Ainsi, des critiques ne se sont pas trompés à la découverte en 1880 du tableau de Caillebotte visible à Rouen, Intérieur, femme lisant (Ill.16), l’interprétant comme « un affront moral à l’ordre naturel des rapports masculin-féminin », comme le notait l’historienne de l’art Gloria Groom dans une précédente exposition [6]. Une femme lisant avec concentration un journal, assise droite sur un fauteuil, occupe la quasi totalité de la toile, quand, à l’arrière, un homme (Richard Gallo) est allongé sur un divan fleuri, occupé à lire un livre. La disproportion de taille entre les deux sujets - lui est ridiculement petit -, comme l’inversion d’occupations associées à l’un et l’autre sexe - généralement la femme s’adonne à la lecture de romans quand l’homme s’intéresse à la presse, donc à l’actualité - ont pu choquer. D’autres n’y ont vu qu’expression de l’ennui du couple, ce qui n’est guère mieux. Pareillement, mais de manière moins marquée, dans cet autre portrait de Misia Godesbka et Thadaé Nathanson par Bonnard (Ill.17), la figure féminine semble avoir l’ascendant sur le couple. Debout, celle qui fut la muse de tant d’artistes, fixe le spectateur avec fierté quand lui, ravalé au second plan, assis plus bas dans un fauteuil, joue avec un chien.

__________________________________________________

### Actions demandées
(1) Répondez aux questions suivantes sur l'extrait consacré aux tableaux de Caillebotte et de Bonnard.
(a) En quelle année le tableau de Caillebotte Intérieur, femme lisant a-t-il été découvert ?
(b) Que lit l'homme allongé sur le divan fleuri ?
(c) Avec quoi joue la figure masculine du portrait peint par Bonnard ?
(2) Prolongez l'extrait consacré aux tableaux de Caillebotte et de Bonnard à partir de sa dernière phrase.
Les données ne sont pas nécessaires ici.

### Extrait de données

__________________________________________________

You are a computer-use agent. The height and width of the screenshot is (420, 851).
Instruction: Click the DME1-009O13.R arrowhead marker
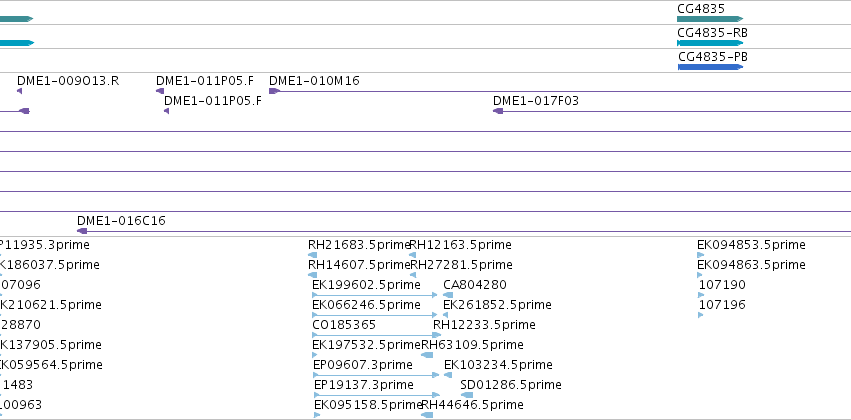[20, 91]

__________________________________________________

### Réponses rédigées
(1)
(a) En 1880.
(b) Un livre.
(c) Avec un chien.

(2)
Des scènes de couple plus convenables pour l’époque sont visibles à Honfleur, la femme réduite à son rôle de mère. Comme Tous les bonheurs d’Alfred Stevens (Ill.18) - un titre peu convaincant - où l’on voit une mère et son enfant se tenant de face quand son époux, leur tournant le dos, est installé à son bureau. Ou le beau tableau de Gaston La Touche, Les Phlox (Ill.19) [7] - du nom des fleurs au premier plan - représentant une famille autour d’une table dans un jardin. La mère, une fois de plus vêtue de blanc, s’occupe de ses enfants, quand l’homme, de l’autre côté, les regarde en fumant. La morale est sauve.
FESTIVAL NORMANDIE IMPRESSIONNISTE
www.normandie-impressionniste.fr, jusqu’au 26 septembre 2016
SCÈNES DE LA VIE IMPRESSIONNISTE
Musée des Beaux-Arts de Rouen (76)
11€/8€/Jusqu’au 26 septembre 2016
mbarouen.fr
ETRE JEUNE AU TEMPS DES IMPRESSIONNISTES, 1860-1920
Musée Eugène-Boudin, Honfleur (14)
7,50€/6€/Jusqu’au 3 octobre 2016
www.musees-honfleur.fr
EUGÈNE BOUDIN, L’ATELIER DE LA LUMIÈRE
Musée d’art moderne - André Malraux, Le Havre (76)
10€/6€/Jusqu’au 26 septembre 2016
www.muma-lehavre.fr
SOROLLA, UN PEINTRE ESPAGNOL À PARIS
Musée des impressionnismes Giverny (27)
7€/4,5€/3€/Jusqu’au 6 novembre 2016
www.mdig.fr
Superbe tes angles d’approche.
[1] Catalogue de l’exposition Sorolla, un peintre espagnol à Paris, éd. El Viso, p.65.
[2] Selon la règle de transparence que je me suis fixée, voici les conditions de ces voyages de presse :
Une journée aux musées des Beaux-Arts de Rouen, Eugène-Boudin à Honfleur et d’Art moderne - André Malraux au Havre (agence Heymann, Renoult Associées) : transport (train, car, taxi), visites guidées, déjeuner, catalogues d’exposition.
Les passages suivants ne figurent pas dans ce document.